BibTeX entry

@PHDTHESIS{200609Fabrice_Caillette,
  AUTHOR={Fabrice Caillette},
  TITLE={Realtime markerless human body tracking},
  SCHOOL={University of Manchester},
  MONTH=Sep,
  YEAR=2006,
  URL={http://www.bmva.org/theses/2006/2006-caillette.pdf},
}

Abstract

The ability to perform efficient human motion tracking is essential in a wide variety of applications such as human-computer interfaces, anthropological studies, entertainment, and surveillance. Markerless human body tracking involves recovering the parameters of a kinematic model from video sequences. This inference problem is made difficult by the noisy and ambiguous nature of camera images.
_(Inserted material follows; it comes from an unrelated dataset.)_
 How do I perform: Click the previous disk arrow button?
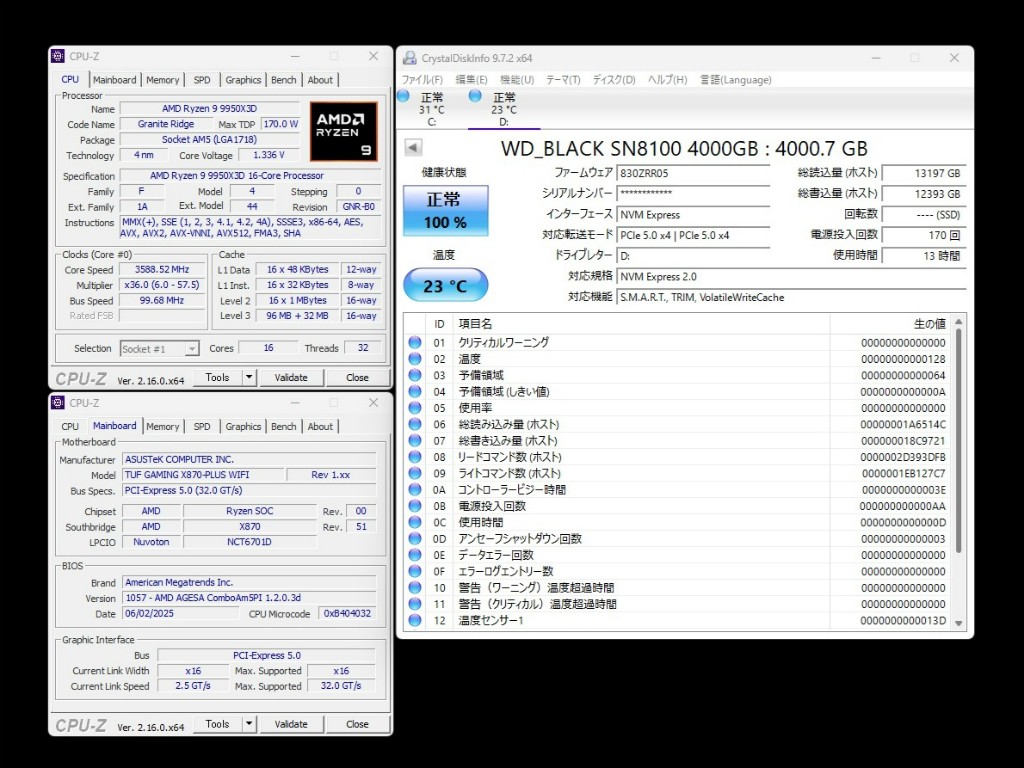[x=412, y=148]

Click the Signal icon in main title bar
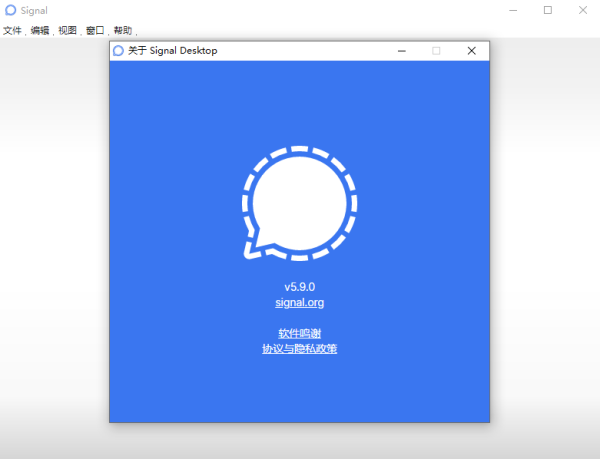(10, 10)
The high dimension ality of the parameter space is also a major challenge, making human-body tracking a very active research area in the computer-vision community. This thesis presents algorithms for real-time human body-tracking based on multiple camera views. A robust volumetric reconstruction technique is first presented, combining shape and colour from multiple views in an hierarchical scheme. Background segmentation and volumetric reconstruction are merged into a single process, with benefits in performance and robustness. The appearance model, used to relate the kinematic parameters to image observations, is composed of Gaussian blobs. This blob-based model is automatically acquired from the data, and updated from the reconstructed volume in an Expectation-Maximisation framework. Our first proposed tracking algorithm recovers the pose of the kinematic model directly from the blobs, using a two-steps inverse kinematics procedure. A second proposed method approaches tracking as a Bayesian estimation problem. To guide the propagation of samples in the parameter space, we propose a predictive model based on the combination of local dynamics and learnt variable length Markov models of behaviour. The evaluation of the likelihood of the candidate model configuration is critical for computational efficiency. We propose a novel evaluation procedure based on the relative entropy between mixtures of Gaussian blobs. The robustness and performance of our system are demonstrated on challenging video sequences exhibiting fast and diverse movements.